**What is required**
Transcribe, exactly as they appear, only the lines from the one holding "The image size is (732, 514)." through the end of the entries below.

**The input**

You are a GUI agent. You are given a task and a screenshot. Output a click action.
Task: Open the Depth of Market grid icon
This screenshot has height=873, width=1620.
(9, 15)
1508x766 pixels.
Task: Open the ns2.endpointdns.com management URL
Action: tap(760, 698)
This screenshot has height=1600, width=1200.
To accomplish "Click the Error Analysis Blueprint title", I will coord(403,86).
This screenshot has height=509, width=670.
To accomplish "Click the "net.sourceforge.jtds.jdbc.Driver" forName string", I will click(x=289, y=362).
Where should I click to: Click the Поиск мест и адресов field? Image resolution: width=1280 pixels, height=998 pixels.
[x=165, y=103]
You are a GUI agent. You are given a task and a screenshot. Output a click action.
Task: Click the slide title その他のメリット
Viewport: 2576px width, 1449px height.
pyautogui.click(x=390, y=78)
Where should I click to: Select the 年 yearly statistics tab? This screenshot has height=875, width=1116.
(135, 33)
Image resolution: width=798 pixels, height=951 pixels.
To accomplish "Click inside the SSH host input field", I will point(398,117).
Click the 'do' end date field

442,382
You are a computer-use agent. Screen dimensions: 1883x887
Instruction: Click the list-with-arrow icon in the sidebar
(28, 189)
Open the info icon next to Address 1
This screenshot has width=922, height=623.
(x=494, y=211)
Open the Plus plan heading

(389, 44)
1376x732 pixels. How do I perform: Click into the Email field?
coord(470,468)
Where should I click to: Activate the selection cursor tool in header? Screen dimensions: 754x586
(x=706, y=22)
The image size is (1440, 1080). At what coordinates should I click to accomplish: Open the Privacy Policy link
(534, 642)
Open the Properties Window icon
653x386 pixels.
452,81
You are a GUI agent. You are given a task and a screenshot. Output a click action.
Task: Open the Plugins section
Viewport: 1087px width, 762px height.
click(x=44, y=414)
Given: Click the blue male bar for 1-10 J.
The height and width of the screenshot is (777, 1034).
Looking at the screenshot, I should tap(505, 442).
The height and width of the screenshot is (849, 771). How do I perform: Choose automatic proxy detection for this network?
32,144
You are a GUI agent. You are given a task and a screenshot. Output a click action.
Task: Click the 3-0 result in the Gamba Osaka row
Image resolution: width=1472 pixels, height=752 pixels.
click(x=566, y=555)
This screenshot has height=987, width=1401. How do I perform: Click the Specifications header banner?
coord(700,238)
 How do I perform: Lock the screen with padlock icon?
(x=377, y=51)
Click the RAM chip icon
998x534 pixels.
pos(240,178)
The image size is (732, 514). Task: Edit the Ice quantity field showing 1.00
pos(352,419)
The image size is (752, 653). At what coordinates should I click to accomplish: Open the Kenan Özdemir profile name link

**Output for this task**
The image size is (732, 514). Task: Edit the Ice quantity field showing 1.00
pos(352,419)
The image size is (752, 653). At what coordinates should I click to accomplish: Open the Kenan Özdemir profile name link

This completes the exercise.